*Task requirements*: Without changing anything, copy out each entry.

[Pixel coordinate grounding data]
......
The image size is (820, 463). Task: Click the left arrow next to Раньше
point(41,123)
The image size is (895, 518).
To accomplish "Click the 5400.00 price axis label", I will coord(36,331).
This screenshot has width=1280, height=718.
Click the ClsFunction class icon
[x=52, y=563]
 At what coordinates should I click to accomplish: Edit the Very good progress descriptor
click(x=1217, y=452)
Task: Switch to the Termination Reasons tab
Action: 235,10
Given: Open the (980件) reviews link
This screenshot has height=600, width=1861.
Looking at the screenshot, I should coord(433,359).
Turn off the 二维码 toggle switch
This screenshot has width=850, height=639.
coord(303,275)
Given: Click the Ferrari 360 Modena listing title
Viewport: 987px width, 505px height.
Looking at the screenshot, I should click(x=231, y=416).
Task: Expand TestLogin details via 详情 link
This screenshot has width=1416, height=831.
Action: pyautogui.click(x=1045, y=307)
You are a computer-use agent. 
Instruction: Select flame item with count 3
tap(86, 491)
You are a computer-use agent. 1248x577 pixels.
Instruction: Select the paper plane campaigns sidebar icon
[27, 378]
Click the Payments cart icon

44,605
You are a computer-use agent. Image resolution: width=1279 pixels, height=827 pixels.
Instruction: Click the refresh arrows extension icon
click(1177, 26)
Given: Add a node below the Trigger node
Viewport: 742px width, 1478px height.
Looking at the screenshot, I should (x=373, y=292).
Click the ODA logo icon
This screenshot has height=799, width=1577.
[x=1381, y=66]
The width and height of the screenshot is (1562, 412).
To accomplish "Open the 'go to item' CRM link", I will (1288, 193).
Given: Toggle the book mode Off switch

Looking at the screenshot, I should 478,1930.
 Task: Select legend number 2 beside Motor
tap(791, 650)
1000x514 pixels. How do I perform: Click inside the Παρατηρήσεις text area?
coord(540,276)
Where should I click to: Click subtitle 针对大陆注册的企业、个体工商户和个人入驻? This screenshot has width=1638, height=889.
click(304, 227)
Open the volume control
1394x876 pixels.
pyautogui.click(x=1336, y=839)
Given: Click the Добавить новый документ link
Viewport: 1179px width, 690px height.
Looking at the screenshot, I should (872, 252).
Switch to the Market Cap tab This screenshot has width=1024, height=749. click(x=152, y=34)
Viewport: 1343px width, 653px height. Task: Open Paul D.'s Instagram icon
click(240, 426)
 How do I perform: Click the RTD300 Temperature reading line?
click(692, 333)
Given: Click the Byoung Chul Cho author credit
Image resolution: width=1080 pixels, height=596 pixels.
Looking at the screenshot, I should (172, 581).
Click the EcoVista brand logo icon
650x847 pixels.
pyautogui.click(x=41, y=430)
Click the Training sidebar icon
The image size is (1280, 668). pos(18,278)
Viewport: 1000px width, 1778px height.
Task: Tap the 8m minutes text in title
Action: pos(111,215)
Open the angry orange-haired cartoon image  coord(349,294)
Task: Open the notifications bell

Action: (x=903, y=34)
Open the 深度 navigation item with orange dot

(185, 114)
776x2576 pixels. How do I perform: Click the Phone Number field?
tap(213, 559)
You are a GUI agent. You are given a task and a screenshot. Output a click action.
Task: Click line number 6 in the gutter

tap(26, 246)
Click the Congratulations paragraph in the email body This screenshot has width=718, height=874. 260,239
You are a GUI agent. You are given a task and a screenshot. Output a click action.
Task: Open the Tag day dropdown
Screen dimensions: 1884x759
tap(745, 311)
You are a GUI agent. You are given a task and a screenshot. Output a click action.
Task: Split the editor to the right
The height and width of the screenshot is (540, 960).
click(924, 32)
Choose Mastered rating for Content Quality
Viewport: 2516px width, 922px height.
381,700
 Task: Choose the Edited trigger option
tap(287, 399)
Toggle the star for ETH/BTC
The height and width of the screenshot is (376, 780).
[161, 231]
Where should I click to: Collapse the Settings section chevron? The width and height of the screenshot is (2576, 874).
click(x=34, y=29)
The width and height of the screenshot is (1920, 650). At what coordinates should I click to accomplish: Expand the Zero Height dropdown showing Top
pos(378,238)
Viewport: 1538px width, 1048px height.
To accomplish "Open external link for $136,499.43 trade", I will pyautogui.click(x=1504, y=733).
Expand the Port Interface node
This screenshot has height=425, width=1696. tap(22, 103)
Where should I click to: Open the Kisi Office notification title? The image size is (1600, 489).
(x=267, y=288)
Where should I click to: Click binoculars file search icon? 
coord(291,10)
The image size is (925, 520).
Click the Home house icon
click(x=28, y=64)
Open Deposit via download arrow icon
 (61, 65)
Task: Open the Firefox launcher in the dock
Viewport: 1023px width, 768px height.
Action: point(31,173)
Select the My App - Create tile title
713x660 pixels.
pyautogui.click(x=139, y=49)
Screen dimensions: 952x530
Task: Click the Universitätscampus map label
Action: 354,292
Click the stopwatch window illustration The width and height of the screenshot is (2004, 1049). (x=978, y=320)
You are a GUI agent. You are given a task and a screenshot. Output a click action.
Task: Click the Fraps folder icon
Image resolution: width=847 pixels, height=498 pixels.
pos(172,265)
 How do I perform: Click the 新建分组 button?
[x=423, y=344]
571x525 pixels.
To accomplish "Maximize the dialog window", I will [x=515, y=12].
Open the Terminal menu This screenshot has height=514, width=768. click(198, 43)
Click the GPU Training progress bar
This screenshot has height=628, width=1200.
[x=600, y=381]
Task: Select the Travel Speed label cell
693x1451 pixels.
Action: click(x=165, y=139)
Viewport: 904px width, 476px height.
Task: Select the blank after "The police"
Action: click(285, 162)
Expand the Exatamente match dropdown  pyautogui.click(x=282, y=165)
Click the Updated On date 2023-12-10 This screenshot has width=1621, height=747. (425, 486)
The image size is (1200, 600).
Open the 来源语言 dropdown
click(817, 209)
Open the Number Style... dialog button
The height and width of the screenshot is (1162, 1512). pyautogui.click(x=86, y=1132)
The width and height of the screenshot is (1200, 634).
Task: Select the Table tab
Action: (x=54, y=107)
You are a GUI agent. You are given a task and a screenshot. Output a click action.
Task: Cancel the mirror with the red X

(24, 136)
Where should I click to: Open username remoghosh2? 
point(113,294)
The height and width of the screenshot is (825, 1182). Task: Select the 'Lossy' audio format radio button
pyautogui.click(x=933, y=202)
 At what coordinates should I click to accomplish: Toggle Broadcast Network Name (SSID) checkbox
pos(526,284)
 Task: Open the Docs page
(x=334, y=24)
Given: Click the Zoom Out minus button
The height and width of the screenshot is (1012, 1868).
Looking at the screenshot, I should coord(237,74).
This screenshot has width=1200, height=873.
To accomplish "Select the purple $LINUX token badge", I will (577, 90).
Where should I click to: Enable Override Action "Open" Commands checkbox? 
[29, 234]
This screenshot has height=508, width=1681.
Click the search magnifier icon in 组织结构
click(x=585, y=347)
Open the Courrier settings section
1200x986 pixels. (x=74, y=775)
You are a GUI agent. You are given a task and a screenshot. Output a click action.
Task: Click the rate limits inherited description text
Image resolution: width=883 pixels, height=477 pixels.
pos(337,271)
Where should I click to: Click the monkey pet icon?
......
*Written response*:
The image size is (820, 463). Task: Click the left arrow next to Раньше
point(41,123)
The image size is (895, 518).
To accomplish "Click the 5400.00 price axis label", I will coord(36,331).
This screenshot has width=1280, height=718.
Click the ClsFunction class icon
[x=52, y=563]
 At what coordinates should I click to accomplish: Edit the Very good progress descriptor
click(x=1217, y=452)
Task: Switch to the Termination Reasons tab
Action: 235,10
Given: Open the (980件) reviews link
This screenshot has height=600, width=1861.
Looking at the screenshot, I should coord(433,359).
Turn off the 二维码 toggle switch
This screenshot has width=850, height=639.
coord(303,275)
Given: Click the Ferrari 360 Modena listing title
Viewport: 987px width, 505px height.
Looking at the screenshot, I should click(x=231, y=416).
Task: Expand TestLogin details via 详情 link
This screenshot has width=1416, height=831.
Action: pyautogui.click(x=1045, y=307)
You are a computer-use agent. 
Instruction: Select flame item with count 3
tap(86, 491)
You are a computer-use agent. 1248x577 pixels.
Instruction: Select the paper plane campaigns sidebar icon
[27, 378]
Click the Payments cart icon

44,605
You are a computer-use agent. Image resolution: width=1279 pixels, height=827 pixels.
Instruction: Click the refresh arrows extension icon
click(1177, 26)
Given: Add a node below the Trigger node
Viewport: 742px width, 1478px height.
Looking at the screenshot, I should (x=373, y=292).
Click the ODA logo icon
This screenshot has height=799, width=1577.
[x=1381, y=66]
The width and height of the screenshot is (1562, 412).
To accomplish "Open the 'go to item' CRM link", I will (1288, 193).
Given: Toggle the book mode Off switch

Looking at the screenshot, I should 478,1930.
 Task: Select legend number 2 beside Motor
tap(791, 650)
1000x514 pixels. How do I perform: Click inside the Παρατηρήσεις text area?
coord(540,276)
Where should I click to: Click subtitle 针对大陆注册的企业、个体工商户和个人入驻? This screenshot has width=1638, height=889.
click(304, 227)
Open the volume control
1394x876 pixels.
pyautogui.click(x=1336, y=839)
Given: Click the Добавить новый документ link
Viewport: 1179px width, 690px height.
Looking at the screenshot, I should (872, 252).
Switch to the Market Cap tab This screenshot has width=1024, height=749. click(x=152, y=34)
Viewport: 1343px width, 653px height. Task: Open Paul D.'s Instagram icon
click(240, 426)
 How do I perform: Click the RTD300 Temperature reading line?
click(692, 333)
Given: Click the Byoung Chul Cho author credit
Image resolution: width=1080 pixels, height=596 pixels.
Looking at the screenshot, I should (172, 581).
Click the EcoVista brand logo icon
650x847 pixels.
pyautogui.click(x=41, y=430)
Click the Training sidebar icon
The image size is (1280, 668). pos(18,278)
Viewport: 1000px width, 1778px height.
Task: Tap the 8m minutes text in title
Action: pos(111,215)
Open the angry orange-haired cartoon image  coord(349,294)
Task: Open the notifications bell

Action: (x=903, y=34)
Open the 深度 navigation item with orange dot

(185, 114)
776x2576 pixels. How do I perform: Click the Phone Number field?
tap(213, 559)
You are a GUI agent. You are given a task and a screenshot. Output a click action.
Task: Click line number 6 in the gutter

tap(26, 246)
Click the Congratulations paragraph in the email body This screenshot has width=718, height=874. 260,239
You are a GUI agent. You are given a task and a screenshot. Output a click action.
Task: Open the Tag day dropdown
Screen dimensions: 1884x759
tap(745, 311)
You are a GUI agent. You are given a task and a screenshot. Output a click action.
Task: Split the editor to the right
The height and width of the screenshot is (540, 960).
click(924, 32)
Choose Mastered rating for Content Quality
Viewport: 2516px width, 922px height.
381,700
 Task: Choose the Edited trigger option
tap(287, 399)
Toggle the star for ETH/BTC
The height and width of the screenshot is (376, 780).
[161, 231]
Where should I click to: Collapse the Settings section chevron? The width and height of the screenshot is (2576, 874).
click(x=34, y=29)
The width and height of the screenshot is (1920, 650). At what coordinates should I click to accomplish: Expand the Zero Height dropdown showing Top
pos(378,238)
Viewport: 1538px width, 1048px height.
To accomplish "Open external link for $136,499.43 trade", I will pyautogui.click(x=1504, y=733).
Expand the Port Interface node
This screenshot has height=425, width=1696. tap(22, 103)
Where should I click to: Open the Kisi Office notification title? The image size is (1600, 489).
(x=267, y=288)
Where should I click to: Click binoculars file search icon? 
coord(291,10)
The image size is (925, 520).
Click the Home house icon
click(x=28, y=64)
Open Deposit via download arrow icon
 (61, 65)
Task: Open the Firefox launcher in the dock
Viewport: 1023px width, 768px height.
Action: point(31,173)
Select the My App - Create tile title
713x660 pixels.
pyautogui.click(x=139, y=49)
Screen dimensions: 952x530
Task: Click the Universitätscampus map label
Action: 354,292
Click the stopwatch window illustration The width and height of the screenshot is (2004, 1049). (x=978, y=320)
You are a GUI agent. You are given a task and a screenshot. Output a click action.
Task: Click the Fraps folder icon
Image resolution: width=847 pixels, height=498 pixels.
pos(172,265)
 How do I perform: Click the 新建分组 button?
[x=423, y=344]
571x525 pixels.
To accomplish "Maximize the dialog window", I will [x=515, y=12].
Open the Terminal menu This screenshot has height=514, width=768. click(198, 43)
Click the GPU Training progress bar
This screenshot has height=628, width=1200.
[x=600, y=381]
Task: Select the Travel Speed label cell
693x1451 pixels.
Action: click(x=165, y=139)
Viewport: 904px width, 476px height.
Task: Select the blank after "The police"
Action: click(285, 162)
Expand the Exatamente match dropdown  pyautogui.click(x=282, y=165)
Click the Updated On date 2023-12-10 This screenshot has width=1621, height=747. (425, 486)
The image size is (1200, 600).
Open the 来源语言 dropdown
click(817, 209)
Open the Number Style... dialog button
The height and width of the screenshot is (1162, 1512). pyautogui.click(x=86, y=1132)
The width and height of the screenshot is (1200, 634).
Task: Select the Table tab
Action: (x=54, y=107)
You are a GUI agent. You are given a task and a screenshot. Output a click action.
Task: Cancel the mirror with the red X

(24, 136)
Where should I click to: Open username remoghosh2? 
point(113,294)
The height and width of the screenshot is (825, 1182). Task: Select the 'Lossy' audio format radio button
pyautogui.click(x=933, y=202)
 At what coordinates should I click to accomplish: Toggle Broadcast Network Name (SSID) checkbox
pos(526,284)
 Task: Open the Docs page
(x=334, y=24)
Given: Click the Zoom Out minus button
The height and width of the screenshot is (1012, 1868).
Looking at the screenshot, I should coord(237,74).
This screenshot has width=1200, height=873.
To accomplish "Select the purple $LINUX token badge", I will (577, 90).
Where should I click to: Enable Override Action "Open" Commands checkbox? 
[29, 234]
This screenshot has height=508, width=1681.
Click the search magnifier icon in 组织结构
click(x=585, y=347)
Open the Courrier settings section
1200x986 pixels. (x=74, y=775)
You are a GUI agent. You are given a task and a screenshot. Output a click action.
Task: Click the rate limits inherited description text
Image resolution: width=883 pixels, height=477 pixels.
pos(337,271)
Where should I click to: Click the monkey pet icon?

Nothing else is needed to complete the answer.